When my husband asked me do something creative for dinner, I drew a cute picture of a dog on a napkin and put it next to the pizza box.
The power of art = theory.
The power of power = praxis.
The the of the = philosophy.
OMG the land line just rang
OMG we still have a land line
me *dead*: at least I don’t have to pay student loans
*Gets e-mail* We see your living status has changed. Click to update your loan info.
Look grandma. You told me to bring something to the wake. If you meant a casserole, you should have said so. Now help me load this drum kit.
Patients get nervous when I walk into surgery wearing my lucky cape but I didn’t go to medical school so I need all the luck I can get.

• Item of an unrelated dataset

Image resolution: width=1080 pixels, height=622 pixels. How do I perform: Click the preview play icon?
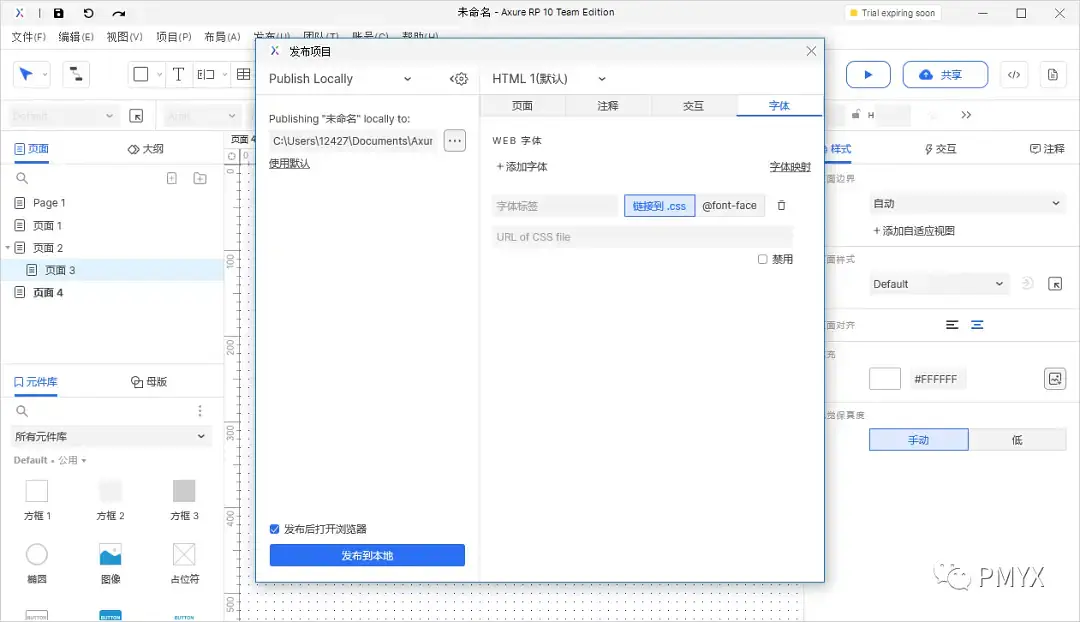click(867, 74)
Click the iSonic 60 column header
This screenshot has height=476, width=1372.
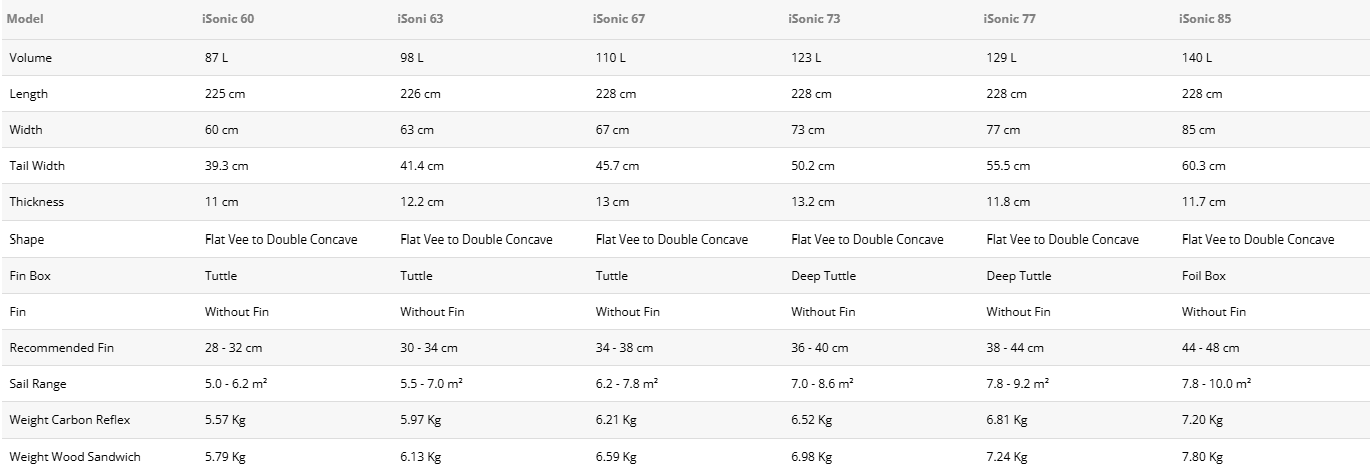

*Movie’s 10 second sex scene begins
My dad who’s been missing for 12 years: hey whatcha watchin’
No kid, you don’t have it hard. When I was a kid we had to eat without camera phones.
Huge nerds we are. Get laid we must.
Wife: *angry; flings wine onto “dinner guest”; storms out of room
Me: *consoles visibly upset raccoon
What question should you NEVER ask a Geologist?
Are these Tectonic Plates dish washer safe?
Date: *opening apt door* This is where the murder happens.
Me: OMG, what!?
Date: Sorry, magic happens. Haha, I confuse those two.
Me: Phew.
Date: *locking door behind us* and now to magic you!
The first rule of Hide a Vegetable in a Sentence Club is always be true to yourself.